REQUIREMENT: Copy every record that appears below, exactly as it stands.

BEGIN DATA SHOWN

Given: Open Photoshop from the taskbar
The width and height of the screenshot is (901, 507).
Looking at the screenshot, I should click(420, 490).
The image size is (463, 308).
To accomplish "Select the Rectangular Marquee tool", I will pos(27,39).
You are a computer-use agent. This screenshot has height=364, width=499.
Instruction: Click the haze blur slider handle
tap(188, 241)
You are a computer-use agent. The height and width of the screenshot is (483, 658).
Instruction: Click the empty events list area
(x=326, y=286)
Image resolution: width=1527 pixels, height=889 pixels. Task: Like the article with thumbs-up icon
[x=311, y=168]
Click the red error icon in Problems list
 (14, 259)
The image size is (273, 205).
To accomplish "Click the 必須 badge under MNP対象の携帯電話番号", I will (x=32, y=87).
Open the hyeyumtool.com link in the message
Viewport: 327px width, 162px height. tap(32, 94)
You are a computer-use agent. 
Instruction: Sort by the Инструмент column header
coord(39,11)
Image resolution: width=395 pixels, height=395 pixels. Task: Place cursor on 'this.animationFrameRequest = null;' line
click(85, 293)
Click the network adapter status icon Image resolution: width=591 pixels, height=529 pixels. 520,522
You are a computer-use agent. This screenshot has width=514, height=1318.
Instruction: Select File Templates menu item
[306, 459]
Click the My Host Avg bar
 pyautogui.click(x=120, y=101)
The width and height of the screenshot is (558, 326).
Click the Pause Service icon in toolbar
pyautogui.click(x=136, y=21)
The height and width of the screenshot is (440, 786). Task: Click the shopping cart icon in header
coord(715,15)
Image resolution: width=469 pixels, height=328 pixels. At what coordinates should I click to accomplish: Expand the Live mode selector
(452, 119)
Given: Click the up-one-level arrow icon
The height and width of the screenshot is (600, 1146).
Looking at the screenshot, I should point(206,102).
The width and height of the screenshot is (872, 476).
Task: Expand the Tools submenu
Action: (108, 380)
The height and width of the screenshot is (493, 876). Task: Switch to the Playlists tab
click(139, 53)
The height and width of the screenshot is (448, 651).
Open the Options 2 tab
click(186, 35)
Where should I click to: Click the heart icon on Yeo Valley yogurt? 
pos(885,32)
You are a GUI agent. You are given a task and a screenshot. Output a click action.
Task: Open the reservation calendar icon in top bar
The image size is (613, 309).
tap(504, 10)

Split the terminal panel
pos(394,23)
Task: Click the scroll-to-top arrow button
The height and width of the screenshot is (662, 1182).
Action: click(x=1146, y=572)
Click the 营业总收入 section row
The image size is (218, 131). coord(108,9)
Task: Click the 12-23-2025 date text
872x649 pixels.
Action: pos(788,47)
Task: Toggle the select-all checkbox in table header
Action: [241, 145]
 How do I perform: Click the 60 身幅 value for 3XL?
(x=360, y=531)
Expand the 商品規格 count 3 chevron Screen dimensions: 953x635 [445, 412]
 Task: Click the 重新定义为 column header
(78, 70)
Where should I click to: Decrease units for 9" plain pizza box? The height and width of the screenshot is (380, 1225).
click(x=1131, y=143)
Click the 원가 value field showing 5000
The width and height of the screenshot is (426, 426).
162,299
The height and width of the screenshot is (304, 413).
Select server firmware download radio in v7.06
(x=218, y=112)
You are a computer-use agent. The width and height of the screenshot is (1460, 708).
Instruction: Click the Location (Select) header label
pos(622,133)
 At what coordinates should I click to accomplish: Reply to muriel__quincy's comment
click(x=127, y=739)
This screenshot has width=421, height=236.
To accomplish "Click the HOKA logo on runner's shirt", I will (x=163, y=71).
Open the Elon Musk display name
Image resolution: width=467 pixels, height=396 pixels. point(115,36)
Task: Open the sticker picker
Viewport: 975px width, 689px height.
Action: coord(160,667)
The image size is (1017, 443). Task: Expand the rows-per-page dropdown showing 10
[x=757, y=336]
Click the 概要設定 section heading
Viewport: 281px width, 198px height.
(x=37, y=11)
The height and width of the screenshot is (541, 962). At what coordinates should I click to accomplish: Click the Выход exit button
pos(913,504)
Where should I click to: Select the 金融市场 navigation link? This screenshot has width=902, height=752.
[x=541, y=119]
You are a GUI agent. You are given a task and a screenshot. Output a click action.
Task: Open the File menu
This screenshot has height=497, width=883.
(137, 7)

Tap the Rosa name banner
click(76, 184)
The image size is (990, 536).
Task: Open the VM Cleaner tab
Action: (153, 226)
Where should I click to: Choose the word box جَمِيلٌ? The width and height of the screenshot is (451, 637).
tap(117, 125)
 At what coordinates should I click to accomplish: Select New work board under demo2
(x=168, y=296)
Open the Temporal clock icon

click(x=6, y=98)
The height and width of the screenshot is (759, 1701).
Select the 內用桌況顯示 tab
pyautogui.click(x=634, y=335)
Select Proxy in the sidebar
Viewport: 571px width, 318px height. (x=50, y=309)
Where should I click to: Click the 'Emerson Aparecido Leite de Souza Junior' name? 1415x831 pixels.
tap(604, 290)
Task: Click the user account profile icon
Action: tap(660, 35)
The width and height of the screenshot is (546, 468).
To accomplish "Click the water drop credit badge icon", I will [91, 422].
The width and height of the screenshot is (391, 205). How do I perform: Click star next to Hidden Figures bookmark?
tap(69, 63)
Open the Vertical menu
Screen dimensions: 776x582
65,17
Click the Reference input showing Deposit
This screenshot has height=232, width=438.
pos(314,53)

END DATA SHOWN

RESPONSE:
Given: Open Photoshop from the taskbar
The width and height of the screenshot is (901, 507).
Looking at the screenshot, I should click(420, 490).
The image size is (463, 308).
To accomplish "Select the Rectangular Marquee tool", I will pos(27,39).
You are a computer-use agent. This screenshot has height=364, width=499.
Instruction: Click the haze blur slider handle
tap(188, 241)
You are a computer-use agent. The height and width of the screenshot is (483, 658).
Instruction: Click the empty events list area
(x=326, y=286)
Image resolution: width=1527 pixels, height=889 pixels. Task: Like the article with thumbs-up icon
[x=311, y=168]
Click the red error icon in Problems list
 (14, 259)
The image size is (273, 205).
To accomplish "Click the 必須 badge under MNP対象の携帯電話番号", I will (x=32, y=87).
Open the hyeyumtool.com link in the message
Viewport: 327px width, 162px height. tap(32, 94)
You are a computer-use agent. 
Instruction: Sort by the Инструмент column header
coord(39,11)
Image resolution: width=395 pixels, height=395 pixels. Task: Place cursor on 'this.animationFrameRequest = null;' line
click(85, 293)
Click the network adapter status icon Image resolution: width=591 pixels, height=529 pixels. 520,522
You are a computer-use agent. This screenshot has width=514, height=1318.
Instruction: Select File Templates menu item
[306, 459]
Click the My Host Avg bar
 pyautogui.click(x=120, y=101)
The width and height of the screenshot is (558, 326).
Click the Pause Service icon in toolbar
pyautogui.click(x=136, y=21)
The height and width of the screenshot is (440, 786). Task: Click the shopping cart icon in header
coord(715,15)
Image resolution: width=469 pixels, height=328 pixels. At what coordinates should I click to accomplish: Expand the Live mode selector
(452, 119)
Given: Click the up-one-level arrow icon
The height and width of the screenshot is (600, 1146).
Looking at the screenshot, I should point(206,102).
The width and height of the screenshot is (872, 476).
Task: Expand the Tools submenu
Action: (108, 380)
The height and width of the screenshot is (493, 876). Task: Switch to the Playlists tab
click(139, 53)
The height and width of the screenshot is (448, 651).
Open the Options 2 tab
click(186, 35)
Where should I click to: Click the heart icon on Yeo Valley yogurt? 
pos(885,32)
You are a GUI agent. You are given a task and a screenshot. Output a click action.
Task: Open the reservation calendar icon in top bar
The image size is (613, 309).
tap(504, 10)

Split the terminal panel
pos(394,23)
Task: Click the scroll-to-top arrow button
The height and width of the screenshot is (662, 1182).
Action: click(x=1146, y=572)
Click the 营业总收入 section row
The image size is (218, 131). coord(108,9)
Task: Click the 12-23-2025 date text
872x649 pixels.
Action: pos(788,47)
Task: Toggle the select-all checkbox in table header
Action: [241, 145]
 How do I perform: Click the 60 身幅 value for 3XL?
(x=360, y=531)
Expand the 商品規格 count 3 chevron Screen dimensions: 953x635 [445, 412]
 Task: Click the 重新定义为 column header
(78, 70)
Where should I click to: Decrease units for 9" plain pizza box? The height and width of the screenshot is (380, 1225).
click(x=1131, y=143)
Click the 원가 value field showing 5000
The width and height of the screenshot is (426, 426).
162,299
The height and width of the screenshot is (304, 413).
Select server firmware download radio in v7.06
(x=218, y=112)
You are a computer-use agent. The width and height of the screenshot is (1460, 708).
Instruction: Click the Location (Select) header label
pos(622,133)
 At what coordinates should I click to accomplish: Reply to muriel__quincy's comment
click(x=127, y=739)
This screenshot has width=421, height=236.
To accomplish "Click the HOKA logo on runner's shirt", I will (x=163, y=71).
Open the Elon Musk display name
Image resolution: width=467 pixels, height=396 pixels. point(115,36)
Task: Open the sticker picker
Viewport: 975px width, 689px height.
Action: coord(160,667)
The image size is (1017, 443). Task: Expand the rows-per-page dropdown showing 10
[x=757, y=336]
Click the 概要設定 section heading
Viewport: 281px width, 198px height.
(x=37, y=11)
The height and width of the screenshot is (541, 962). At what coordinates should I click to accomplish: Click the Выход exit button
pos(913,504)
Where should I click to: Select the 金融市场 navigation link? This screenshot has width=902, height=752.
[x=541, y=119]
You are a GUI agent. You are given a task and a screenshot. Output a click action.
Task: Open the File menu
This screenshot has height=497, width=883.
(137, 7)

Tap the Rosa name banner
click(76, 184)
The image size is (990, 536).
Task: Open the VM Cleaner tab
Action: (153, 226)
Where should I click to: Choose the word box جَمِيلٌ? The width and height of the screenshot is (451, 637).
tap(117, 125)
 At what coordinates should I click to accomplish: Select New work board under demo2
(x=168, y=296)
Open the Temporal clock icon

click(x=6, y=98)
The height and width of the screenshot is (759, 1701).
Select the 內用桌況顯示 tab
pyautogui.click(x=634, y=335)
Select Proxy in the sidebar
Viewport: 571px width, 318px height. (x=50, y=309)
Where should I click to: Click the 'Emerson Aparecido Leite de Souza Junior' name? 1415x831 pixels.
tap(604, 290)
Task: Click the user account profile icon
Action: tap(660, 35)
The width and height of the screenshot is (546, 468).
To accomplish "Click the water drop credit badge icon", I will [91, 422].
The width and height of the screenshot is (391, 205). How do I perform: Click star next to Hidden Figures bookmark?
tap(69, 63)
Open the Vertical menu
Screen dimensions: 776x582
65,17
Click the Reference input showing Deposit
This screenshot has height=232, width=438.
pos(314,53)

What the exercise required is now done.